Mondialisation financière : l’heure des doutes

 

Après des années de libéralisation des mouvements de capitaux, la pression se renforce pour un retour à une régulation publique de la finance internationale.

Par Christian Chavagneux
Alternatives Economiques,

Depuis 1973, la finance internationale a connu deux fois et demie plus de crises que dans la période 1880-1913, qui avait été marquée par une importante vague de mondialisation financière. Ces crises à répétition ont ébranlé tant les systèmes bancaires et les marchés boursiers des pays du Nord que le financement des pays du Sud. En a-t-on tiré les leçons ? Pas tout à fait, même si le vent de la finance internationale a commencé à tourner. Après avoir vanté les bienfaits innés de la libéralisation internationale des mouvements de capitaux, les libéraux commencent, en effet, à en douter.

Maîtriser les risques

 Premier dossier : la maîtrise des risques pris par les grandes banques internationales.
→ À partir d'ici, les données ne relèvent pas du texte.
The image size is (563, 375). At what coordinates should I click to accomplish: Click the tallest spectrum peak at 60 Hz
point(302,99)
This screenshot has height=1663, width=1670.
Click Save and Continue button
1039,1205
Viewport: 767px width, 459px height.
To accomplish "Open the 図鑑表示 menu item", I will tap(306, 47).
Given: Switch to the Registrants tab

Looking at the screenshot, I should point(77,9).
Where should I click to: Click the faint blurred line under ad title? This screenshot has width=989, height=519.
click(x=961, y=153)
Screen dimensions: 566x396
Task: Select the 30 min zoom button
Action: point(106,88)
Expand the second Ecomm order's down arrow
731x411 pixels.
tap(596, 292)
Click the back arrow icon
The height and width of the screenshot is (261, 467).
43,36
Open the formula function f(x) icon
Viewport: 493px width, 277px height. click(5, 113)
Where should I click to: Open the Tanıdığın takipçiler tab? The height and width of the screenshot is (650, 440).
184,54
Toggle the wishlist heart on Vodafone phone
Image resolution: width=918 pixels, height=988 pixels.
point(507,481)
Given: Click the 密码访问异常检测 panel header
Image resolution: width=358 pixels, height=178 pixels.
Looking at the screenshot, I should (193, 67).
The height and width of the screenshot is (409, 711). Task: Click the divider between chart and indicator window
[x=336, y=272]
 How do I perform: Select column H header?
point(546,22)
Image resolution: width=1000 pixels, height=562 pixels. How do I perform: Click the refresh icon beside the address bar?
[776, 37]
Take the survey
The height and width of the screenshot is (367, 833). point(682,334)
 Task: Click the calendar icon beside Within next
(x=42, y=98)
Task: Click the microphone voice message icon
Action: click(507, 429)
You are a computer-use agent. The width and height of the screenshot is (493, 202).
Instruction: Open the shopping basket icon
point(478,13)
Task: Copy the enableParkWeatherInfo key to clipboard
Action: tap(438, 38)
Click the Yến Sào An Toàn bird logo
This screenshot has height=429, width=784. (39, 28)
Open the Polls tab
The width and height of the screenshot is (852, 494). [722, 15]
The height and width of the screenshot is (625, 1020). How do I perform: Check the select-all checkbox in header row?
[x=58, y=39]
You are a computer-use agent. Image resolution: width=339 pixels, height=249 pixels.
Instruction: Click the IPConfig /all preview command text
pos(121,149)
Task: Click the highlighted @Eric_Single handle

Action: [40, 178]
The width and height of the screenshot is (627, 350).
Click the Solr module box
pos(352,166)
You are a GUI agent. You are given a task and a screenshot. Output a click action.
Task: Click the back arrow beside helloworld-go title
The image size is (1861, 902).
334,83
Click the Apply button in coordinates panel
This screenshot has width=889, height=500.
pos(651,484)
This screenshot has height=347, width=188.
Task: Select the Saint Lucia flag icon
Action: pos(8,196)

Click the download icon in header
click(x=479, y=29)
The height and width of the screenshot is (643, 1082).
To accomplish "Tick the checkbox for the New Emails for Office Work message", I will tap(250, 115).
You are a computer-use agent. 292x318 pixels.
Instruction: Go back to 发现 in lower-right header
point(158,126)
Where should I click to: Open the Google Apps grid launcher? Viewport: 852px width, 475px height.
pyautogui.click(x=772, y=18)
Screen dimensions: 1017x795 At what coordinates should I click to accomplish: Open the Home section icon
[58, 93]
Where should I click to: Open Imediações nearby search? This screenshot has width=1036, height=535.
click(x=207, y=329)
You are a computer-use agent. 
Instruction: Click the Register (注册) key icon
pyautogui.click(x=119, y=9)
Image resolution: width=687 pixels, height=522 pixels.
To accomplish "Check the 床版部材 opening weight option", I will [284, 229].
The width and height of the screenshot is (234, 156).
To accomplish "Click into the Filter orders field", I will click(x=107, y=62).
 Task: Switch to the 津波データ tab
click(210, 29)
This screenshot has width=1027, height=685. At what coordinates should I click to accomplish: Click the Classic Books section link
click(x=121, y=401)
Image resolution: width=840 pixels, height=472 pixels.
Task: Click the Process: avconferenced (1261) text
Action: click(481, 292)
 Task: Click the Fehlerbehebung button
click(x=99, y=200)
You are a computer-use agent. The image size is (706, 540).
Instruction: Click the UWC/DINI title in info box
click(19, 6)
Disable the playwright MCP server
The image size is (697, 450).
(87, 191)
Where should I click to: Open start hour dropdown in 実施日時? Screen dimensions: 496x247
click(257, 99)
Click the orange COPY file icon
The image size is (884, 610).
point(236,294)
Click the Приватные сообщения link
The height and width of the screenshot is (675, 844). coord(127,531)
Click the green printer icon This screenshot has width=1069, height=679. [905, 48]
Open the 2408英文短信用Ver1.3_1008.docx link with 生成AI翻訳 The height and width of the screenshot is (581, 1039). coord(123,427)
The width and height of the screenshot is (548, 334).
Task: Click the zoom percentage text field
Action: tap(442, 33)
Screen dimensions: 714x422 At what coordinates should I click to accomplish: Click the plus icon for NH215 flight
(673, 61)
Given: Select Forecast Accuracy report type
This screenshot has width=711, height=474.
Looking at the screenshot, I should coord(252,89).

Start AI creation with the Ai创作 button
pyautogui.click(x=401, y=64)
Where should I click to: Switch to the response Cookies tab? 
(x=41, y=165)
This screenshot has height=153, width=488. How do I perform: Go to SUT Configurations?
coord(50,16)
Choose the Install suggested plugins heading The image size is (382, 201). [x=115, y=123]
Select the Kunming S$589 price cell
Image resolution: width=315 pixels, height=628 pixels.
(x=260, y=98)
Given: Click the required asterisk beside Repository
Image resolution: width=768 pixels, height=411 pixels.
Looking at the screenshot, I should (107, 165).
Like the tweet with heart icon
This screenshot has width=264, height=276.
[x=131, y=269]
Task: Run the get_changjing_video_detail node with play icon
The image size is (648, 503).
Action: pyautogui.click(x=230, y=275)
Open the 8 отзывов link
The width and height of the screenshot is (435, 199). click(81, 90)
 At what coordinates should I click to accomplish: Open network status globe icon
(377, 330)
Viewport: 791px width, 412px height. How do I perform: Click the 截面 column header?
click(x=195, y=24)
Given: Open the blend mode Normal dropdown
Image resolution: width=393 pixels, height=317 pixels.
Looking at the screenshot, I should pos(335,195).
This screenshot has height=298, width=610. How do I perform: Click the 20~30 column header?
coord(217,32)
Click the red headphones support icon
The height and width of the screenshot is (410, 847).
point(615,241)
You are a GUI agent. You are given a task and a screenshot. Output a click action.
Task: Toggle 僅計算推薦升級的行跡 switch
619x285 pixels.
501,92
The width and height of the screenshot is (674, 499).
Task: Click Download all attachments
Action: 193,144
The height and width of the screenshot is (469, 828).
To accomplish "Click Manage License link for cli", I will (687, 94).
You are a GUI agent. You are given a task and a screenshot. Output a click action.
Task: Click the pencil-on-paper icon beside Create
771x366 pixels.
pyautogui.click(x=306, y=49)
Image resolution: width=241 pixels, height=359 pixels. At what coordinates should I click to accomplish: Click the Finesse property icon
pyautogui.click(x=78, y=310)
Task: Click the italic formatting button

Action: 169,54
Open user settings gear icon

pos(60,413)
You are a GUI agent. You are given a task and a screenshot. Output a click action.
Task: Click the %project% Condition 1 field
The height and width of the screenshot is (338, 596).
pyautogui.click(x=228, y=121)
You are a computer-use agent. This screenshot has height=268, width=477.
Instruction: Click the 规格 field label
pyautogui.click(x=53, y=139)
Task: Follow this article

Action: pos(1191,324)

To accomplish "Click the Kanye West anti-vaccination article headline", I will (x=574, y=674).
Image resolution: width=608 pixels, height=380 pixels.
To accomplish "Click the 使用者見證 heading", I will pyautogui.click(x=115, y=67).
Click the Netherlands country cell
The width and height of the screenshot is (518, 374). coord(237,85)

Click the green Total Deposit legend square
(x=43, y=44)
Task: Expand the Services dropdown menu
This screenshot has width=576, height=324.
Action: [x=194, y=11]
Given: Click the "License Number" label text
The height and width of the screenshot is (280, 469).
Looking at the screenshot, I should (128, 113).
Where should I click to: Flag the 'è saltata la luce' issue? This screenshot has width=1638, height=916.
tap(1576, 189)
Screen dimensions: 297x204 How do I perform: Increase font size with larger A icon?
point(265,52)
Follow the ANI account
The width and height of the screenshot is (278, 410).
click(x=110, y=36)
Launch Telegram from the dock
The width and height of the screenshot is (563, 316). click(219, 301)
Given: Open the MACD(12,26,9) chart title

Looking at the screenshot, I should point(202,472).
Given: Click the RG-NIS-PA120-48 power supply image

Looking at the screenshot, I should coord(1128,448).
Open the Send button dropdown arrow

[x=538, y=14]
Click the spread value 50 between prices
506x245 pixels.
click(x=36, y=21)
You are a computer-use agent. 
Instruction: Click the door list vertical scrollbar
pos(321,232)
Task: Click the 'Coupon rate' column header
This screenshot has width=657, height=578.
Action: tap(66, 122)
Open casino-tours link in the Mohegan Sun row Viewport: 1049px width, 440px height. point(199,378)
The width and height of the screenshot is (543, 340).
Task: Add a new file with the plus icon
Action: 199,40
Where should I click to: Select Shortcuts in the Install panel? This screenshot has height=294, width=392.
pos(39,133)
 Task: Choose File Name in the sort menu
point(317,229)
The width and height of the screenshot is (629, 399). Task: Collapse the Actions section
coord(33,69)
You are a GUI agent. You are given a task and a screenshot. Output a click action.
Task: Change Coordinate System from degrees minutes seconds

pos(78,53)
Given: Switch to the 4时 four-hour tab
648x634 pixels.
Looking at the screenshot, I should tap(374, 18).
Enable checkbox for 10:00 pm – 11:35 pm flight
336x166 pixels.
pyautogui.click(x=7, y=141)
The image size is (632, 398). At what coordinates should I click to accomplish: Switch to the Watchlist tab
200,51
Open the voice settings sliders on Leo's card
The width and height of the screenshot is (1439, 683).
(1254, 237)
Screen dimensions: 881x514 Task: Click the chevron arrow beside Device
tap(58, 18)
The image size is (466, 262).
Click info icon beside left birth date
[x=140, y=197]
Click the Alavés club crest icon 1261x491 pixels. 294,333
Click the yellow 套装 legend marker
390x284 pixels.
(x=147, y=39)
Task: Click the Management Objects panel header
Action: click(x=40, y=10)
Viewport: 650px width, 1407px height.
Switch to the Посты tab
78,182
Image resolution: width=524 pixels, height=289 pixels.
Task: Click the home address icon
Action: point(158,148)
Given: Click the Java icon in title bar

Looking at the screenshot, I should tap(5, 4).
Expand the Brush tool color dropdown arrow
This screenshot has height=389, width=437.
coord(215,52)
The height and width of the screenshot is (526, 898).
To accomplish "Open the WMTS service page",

Après avoir fait confiance aux grands établissements bancaires pour qu’ils surveillent eux-mêmes les risques qu’ils prennent sur les marchés financiers, la Banque des règlements internationaux [1] cherche en ce moment à mettre en place un dispositif plus contraignant de maîtrise des risques financiers liés aux crédits que ces banques octroient. C’est le signe de son inquiétude devant le comportement des banques : leurs prêts ont en effet nourri les différentes bulles spéculatives - tant boursières qu’immobilières - dans de nombreux pays.

Les grands banquiers se sont mobilisés contre ces contraintes supplémentaires. Ils ont déjà fait reculer le projet à plusieurs reprises, mais il devrait être finalement prêt en juin 2004 et entrer en vigueur fin 2006. Ils cherchent aussi à le vider de sa substance.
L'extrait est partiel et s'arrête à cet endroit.